Terence George Randall Skeffington-Smyth (31 May 1905 - 9 March 1936) was part of the Bright Young Things and was a close friend of Elvira Mullens Barney, main witness at her trial.

==Biography==
Terence George Randall Skeffington-Smyth was born on 31 May 1905, the son of Lieutenant Colonel Geoffrey Henry Julian Skeffington-Smyth and Violet Frances Monckton-Arundell, daughter of George Monckton-Arundell, 7th Viscount Galway and Vere Gosling. He had two brothers, Captain Noel Edward Vere Fitz-Patrick (b. 1908) and Denys Bryan (b. 1911). His father was the son of Randall Skeffington Smyth and the Hon. Gertrude Fitz-Patrick, daughter of the 1st Lord Castletown. At the death of Bernard FitzPatrick, 2nd Baron Castletown, Colonel Skeffington Smyth took the name and Arms of Fitz-Patrick by deed poll.

Terence Skeffington-Smyth did not work and lived off a large inheritance from his mother, Violet Frances Monckton-Arundell. He divided his time between England and the French Riviera. While in London, he lived at 19 Orchard Street, near Selfridges, but often stayed also at the International Sports Club in Upper Grosvenor Street.

He met his close friend Elvira Mullens Barney in August 1931; at the trial he said "I have seen quite a lot of Mrs. Barney since then. I know her very well indeed, she is a very good friend of mine."

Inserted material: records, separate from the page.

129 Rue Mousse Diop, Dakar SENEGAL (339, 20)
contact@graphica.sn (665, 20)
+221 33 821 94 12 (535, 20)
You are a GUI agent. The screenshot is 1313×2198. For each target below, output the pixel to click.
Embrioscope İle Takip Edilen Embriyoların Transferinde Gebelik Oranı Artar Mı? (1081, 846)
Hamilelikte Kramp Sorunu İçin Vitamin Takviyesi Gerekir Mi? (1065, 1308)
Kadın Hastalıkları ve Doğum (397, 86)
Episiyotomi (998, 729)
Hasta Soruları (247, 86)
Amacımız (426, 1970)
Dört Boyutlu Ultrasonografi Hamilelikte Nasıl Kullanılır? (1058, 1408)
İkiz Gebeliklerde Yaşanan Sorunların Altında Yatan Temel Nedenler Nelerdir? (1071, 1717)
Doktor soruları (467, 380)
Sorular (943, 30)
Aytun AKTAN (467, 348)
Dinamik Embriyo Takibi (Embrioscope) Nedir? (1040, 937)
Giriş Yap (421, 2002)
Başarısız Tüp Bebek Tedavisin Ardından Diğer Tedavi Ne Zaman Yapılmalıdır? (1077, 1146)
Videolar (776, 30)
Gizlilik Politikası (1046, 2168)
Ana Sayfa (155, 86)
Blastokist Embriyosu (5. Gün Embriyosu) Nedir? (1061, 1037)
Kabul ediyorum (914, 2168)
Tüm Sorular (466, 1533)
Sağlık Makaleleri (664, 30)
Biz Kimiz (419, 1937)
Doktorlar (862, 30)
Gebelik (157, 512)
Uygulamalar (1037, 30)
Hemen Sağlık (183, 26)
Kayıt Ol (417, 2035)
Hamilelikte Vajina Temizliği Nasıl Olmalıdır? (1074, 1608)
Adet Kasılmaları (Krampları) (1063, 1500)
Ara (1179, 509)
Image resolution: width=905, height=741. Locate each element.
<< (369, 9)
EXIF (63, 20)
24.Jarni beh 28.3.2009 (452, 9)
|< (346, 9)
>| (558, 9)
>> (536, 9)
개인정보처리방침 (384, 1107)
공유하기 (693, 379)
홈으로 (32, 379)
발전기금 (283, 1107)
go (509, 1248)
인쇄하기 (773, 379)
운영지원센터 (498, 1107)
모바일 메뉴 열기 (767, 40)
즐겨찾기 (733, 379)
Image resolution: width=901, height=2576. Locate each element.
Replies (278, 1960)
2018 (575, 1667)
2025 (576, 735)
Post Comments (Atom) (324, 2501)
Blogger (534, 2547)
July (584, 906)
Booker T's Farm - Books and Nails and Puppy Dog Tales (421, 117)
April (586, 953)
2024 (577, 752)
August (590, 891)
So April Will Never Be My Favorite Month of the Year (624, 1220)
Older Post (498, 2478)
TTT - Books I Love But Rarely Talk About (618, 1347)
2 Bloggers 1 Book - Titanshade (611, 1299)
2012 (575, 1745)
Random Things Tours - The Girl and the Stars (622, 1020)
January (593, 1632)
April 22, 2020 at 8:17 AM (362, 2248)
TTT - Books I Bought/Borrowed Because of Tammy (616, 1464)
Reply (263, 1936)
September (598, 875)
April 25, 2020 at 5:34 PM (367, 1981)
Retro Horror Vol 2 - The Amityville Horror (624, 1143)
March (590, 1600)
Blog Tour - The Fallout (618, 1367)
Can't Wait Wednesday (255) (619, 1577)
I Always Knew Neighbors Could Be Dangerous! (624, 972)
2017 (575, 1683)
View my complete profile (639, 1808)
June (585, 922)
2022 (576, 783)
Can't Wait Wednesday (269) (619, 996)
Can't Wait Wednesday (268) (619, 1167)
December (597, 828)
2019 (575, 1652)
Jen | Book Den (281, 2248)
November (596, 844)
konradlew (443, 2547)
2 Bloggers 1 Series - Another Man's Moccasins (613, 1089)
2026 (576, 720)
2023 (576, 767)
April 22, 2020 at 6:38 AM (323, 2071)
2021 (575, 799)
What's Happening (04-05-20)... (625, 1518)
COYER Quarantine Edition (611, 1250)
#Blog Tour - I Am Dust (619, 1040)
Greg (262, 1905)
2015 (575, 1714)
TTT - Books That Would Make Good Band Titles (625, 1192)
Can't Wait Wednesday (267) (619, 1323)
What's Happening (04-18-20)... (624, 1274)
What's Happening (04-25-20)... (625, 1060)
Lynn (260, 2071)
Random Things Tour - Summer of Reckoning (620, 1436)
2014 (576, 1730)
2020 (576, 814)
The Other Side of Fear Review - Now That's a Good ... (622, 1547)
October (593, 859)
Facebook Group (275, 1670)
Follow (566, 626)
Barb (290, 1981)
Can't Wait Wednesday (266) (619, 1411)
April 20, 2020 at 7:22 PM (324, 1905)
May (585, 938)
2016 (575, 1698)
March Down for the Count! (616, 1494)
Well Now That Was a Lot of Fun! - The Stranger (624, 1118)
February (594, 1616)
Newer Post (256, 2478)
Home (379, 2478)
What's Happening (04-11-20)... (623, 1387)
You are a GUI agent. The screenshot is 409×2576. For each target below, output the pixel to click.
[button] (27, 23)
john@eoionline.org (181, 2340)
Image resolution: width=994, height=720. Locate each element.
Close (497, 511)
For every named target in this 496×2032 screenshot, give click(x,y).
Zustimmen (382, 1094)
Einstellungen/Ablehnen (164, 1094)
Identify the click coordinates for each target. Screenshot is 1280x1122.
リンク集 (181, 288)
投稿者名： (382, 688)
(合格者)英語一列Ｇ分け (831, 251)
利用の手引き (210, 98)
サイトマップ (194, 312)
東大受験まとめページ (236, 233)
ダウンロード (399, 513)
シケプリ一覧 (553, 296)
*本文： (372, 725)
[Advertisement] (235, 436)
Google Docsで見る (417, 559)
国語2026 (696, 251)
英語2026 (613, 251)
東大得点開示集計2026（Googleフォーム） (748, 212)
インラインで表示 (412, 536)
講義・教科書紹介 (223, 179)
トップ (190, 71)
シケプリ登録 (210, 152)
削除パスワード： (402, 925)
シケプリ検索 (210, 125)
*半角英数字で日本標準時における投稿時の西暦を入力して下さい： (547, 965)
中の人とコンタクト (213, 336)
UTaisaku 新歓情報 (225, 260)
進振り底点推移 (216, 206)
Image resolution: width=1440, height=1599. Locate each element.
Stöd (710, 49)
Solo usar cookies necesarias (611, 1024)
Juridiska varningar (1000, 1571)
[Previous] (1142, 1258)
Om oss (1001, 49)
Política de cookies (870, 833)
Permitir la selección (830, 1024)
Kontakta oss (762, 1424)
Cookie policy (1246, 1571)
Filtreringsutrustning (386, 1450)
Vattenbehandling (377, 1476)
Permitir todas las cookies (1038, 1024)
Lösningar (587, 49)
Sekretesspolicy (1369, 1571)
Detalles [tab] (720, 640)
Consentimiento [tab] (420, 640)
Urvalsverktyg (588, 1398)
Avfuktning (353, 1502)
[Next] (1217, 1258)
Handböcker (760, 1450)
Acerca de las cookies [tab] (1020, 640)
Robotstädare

Skeffington-Smyth held a cocktail party on 26 June 1932, and most of the invitations to Barney's dinner party of 30 May were made that night, therefore this is the reason why most of guests at Barney's house seemed to be better acquaintanced with Skeffington-Smyth than Barney. Skeffington-Smythe was not at the dinner party since he was in Paris, and arriving at 7pm joined the group at The Blue Angel before going together to Arthur Jeffress’ home.

After Barney shot Michael Scott Stephen, she called Skeffington-Smyth. She asked him to come over as "something terrible has happened," but he said he could not go.

On 19 December 1934 at St. Margaret's Church Westminster, Terence Skeffington-Smyth married Isobel McLean, the eldest daughter of Loudon McLean.

He died during a world cruise on 9 March 1936. He was staying at the Broadway Mansions Hotel in Shanghai and The Straits Times reported that he died after visiting an opium den.

The Papers of the Monckton-Arundell Family, Viscounts Galway of Serlby Hall, Nottinghamshire, early 13th Century - 1958, at the Nottingham University Library, Department of Manuscripts and Special Collections, include a poem of Terence Skeffington Smyth.